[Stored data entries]
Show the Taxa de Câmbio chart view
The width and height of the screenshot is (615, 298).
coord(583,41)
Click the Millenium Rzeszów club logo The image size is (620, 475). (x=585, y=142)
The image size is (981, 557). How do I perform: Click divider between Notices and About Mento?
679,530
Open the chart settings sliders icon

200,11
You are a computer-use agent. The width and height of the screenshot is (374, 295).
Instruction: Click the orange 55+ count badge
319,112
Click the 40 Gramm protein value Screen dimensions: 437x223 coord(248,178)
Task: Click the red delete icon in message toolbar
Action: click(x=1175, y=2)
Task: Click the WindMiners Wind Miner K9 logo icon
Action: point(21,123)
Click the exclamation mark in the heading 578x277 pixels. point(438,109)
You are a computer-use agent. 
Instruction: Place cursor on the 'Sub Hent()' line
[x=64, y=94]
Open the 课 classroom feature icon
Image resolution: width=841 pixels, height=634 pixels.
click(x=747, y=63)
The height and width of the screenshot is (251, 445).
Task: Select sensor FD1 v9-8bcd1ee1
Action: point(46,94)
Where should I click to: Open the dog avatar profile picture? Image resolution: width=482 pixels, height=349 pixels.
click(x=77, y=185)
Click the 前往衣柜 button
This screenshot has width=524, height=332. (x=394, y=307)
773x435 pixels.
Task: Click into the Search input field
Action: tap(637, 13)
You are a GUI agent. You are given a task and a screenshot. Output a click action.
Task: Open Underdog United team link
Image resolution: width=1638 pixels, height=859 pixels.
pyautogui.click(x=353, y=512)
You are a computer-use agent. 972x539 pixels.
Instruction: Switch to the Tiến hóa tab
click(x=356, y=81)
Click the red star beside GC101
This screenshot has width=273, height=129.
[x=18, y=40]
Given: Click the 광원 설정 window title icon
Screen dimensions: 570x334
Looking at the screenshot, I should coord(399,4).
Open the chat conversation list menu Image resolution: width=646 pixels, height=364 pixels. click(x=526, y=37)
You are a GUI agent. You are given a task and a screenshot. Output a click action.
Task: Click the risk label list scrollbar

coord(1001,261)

> [Exercise prompt]: Go through the entries above and copy each line holding the string "agent".

> [Written response]:
You are a computer-use agent. The width and height of the screenshot is (374, 295).
You are a computer-use agent. 
You are a GUI agent. You are given a task and a screenshot. Output a click action.
You are a computer-use agent. 972x539 pixels.
You are a GUI agent. You are given a task and a screenshot. Output a click action.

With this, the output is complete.